In terms of power, NAA dissipates less dynamic and static power and thus has less total power dissipation than the accurate adder and other approximate adders. This is primarily attributed to the smaller area occupancy of NAA. When compared with the accurate adder, NAA achieves a 31% reduction in power dissipation while facilitating the same or similar clustering quality.
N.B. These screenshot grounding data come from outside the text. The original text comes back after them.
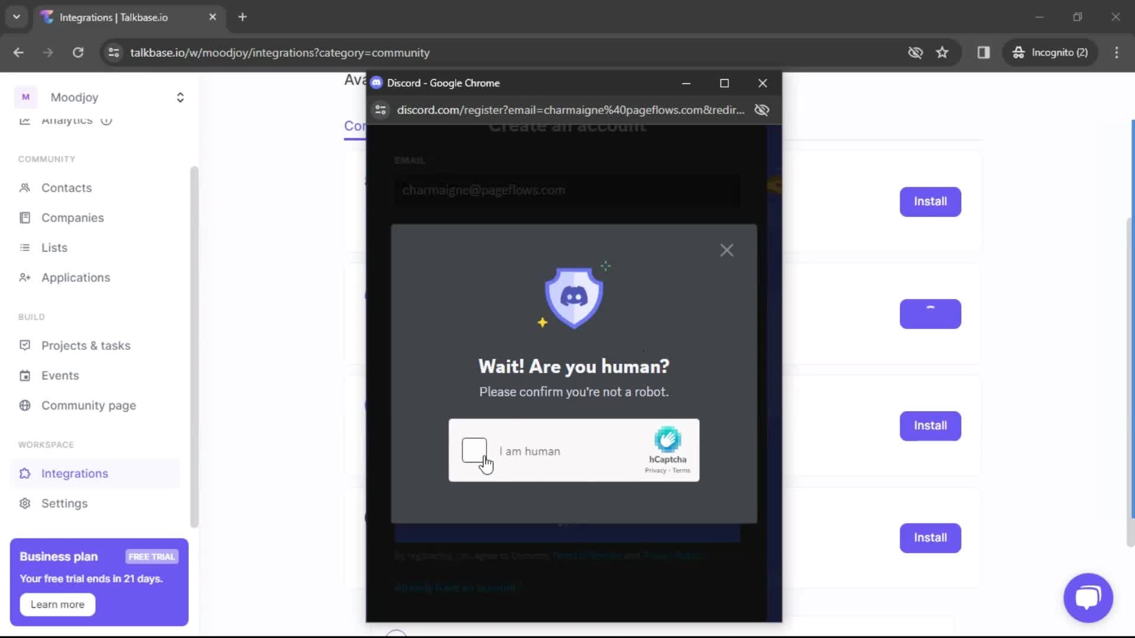Viewport: 1135px width, 638px height.
Task: Close the Discord verification dialog
Action: click(727, 250)
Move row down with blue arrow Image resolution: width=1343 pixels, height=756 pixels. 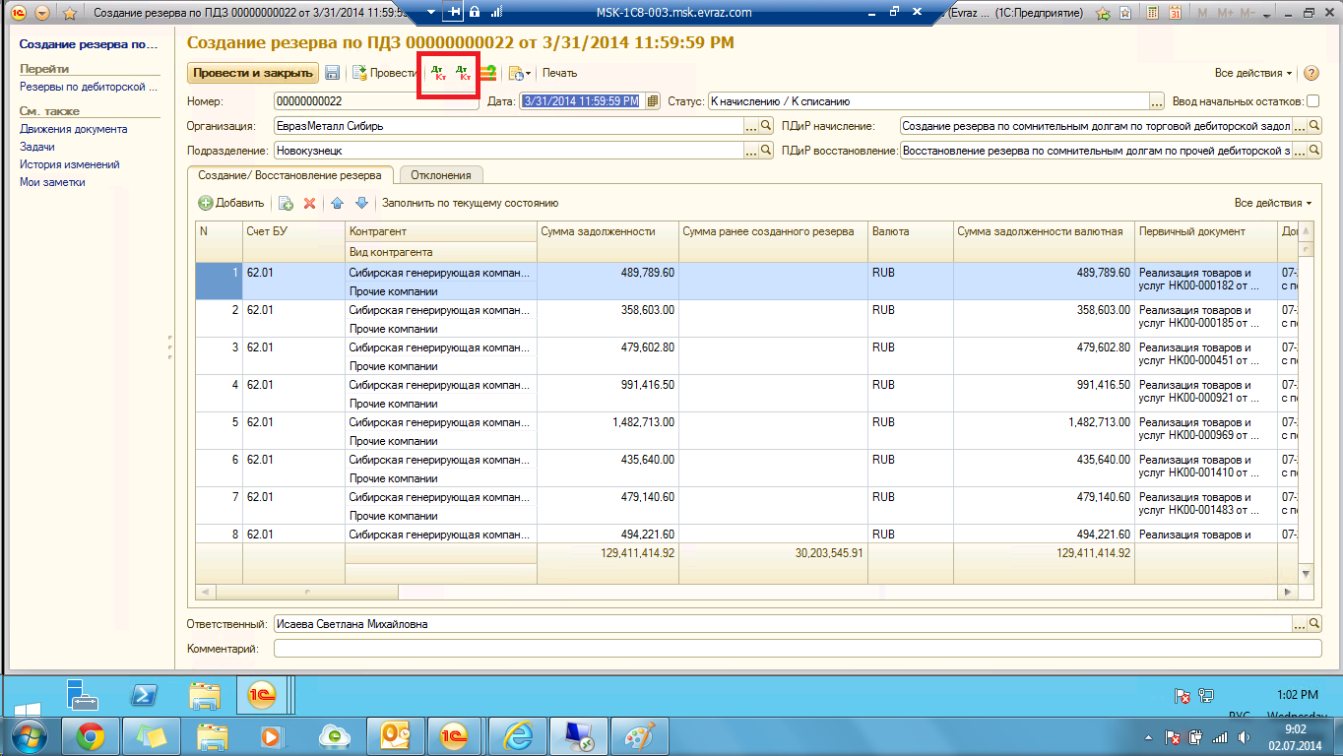click(361, 203)
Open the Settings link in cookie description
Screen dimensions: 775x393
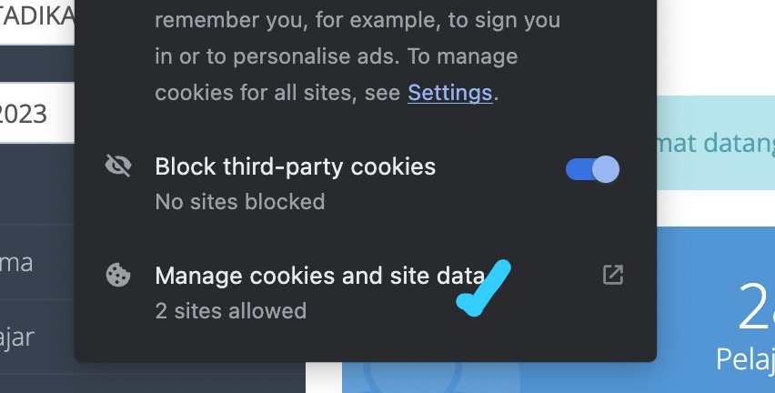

The power-delay product (PDP) is a crucial metric in digital logic design that combines the power dissipation and maximum propagation delay of a circuit. PDP provides insight into the trade-off between the speed performance and energy efficiency of a digital circuit or system. Lower PDP values point to circuits that are faster and dissipate less power, which is essential for optimizing battery life in portable devices. In high-performance systems, reducing PDP can lead to more efficient processing while minimizing heat generation. Designers aim to balance power and speed to meet specific design goals, whether for low-power applications or high-speed computing. Hence, PDP helps in making informed decisions to optimize a circuit’s performance. We calculated the PDP for all the adders mentioned in
Table 3 and subsequently normalized these values. Normalization was performed by dividing the actual PDP of each adder by the highest PDP value of a specific adder (in this case, RCA). The resulting normalized PDP values are shown in
Figure 4a. A lower PDP is more desirable as both power and delay should be minimized for optimum performance. Thus, the smallest normalized PDP value is preferred, which corresponds to NAA, as seen in
Figure 4a.
The area-delay product (ADP) is another performance metric used alongside the PDP. ADP serves to assess the trade-off between area and delay, providing a measure of how effectively a design utilizes its area to achieve a specific performance level. Generally, designs with lower ADP values are considered more efficient, as they manage to minimize area while maintaining a low delay. A design with a lower ADP is more desirable, as it reflects a better balance between area and delay. In light of this, ADP for all the adders presented in
Table 3 was computed and normalized. To normalize the ADP, the actual value of each adder’s ADP was divided by the highest ADP value, which corresponds to the accurate adder (RCA). The normalized ADP values for various adders are shown in
Figure 4b, with the optimal value, i.e., the lowest normalized ADP, corresponding to NAA. NAA has less PDP and ADP compared to many other approximate adders, and it achieves a 56.7% reduction in PDP and a 50.9% reduction in ADP compared to the accurate adder (RCA) while providing nil/negligible compromise on the clustering quality.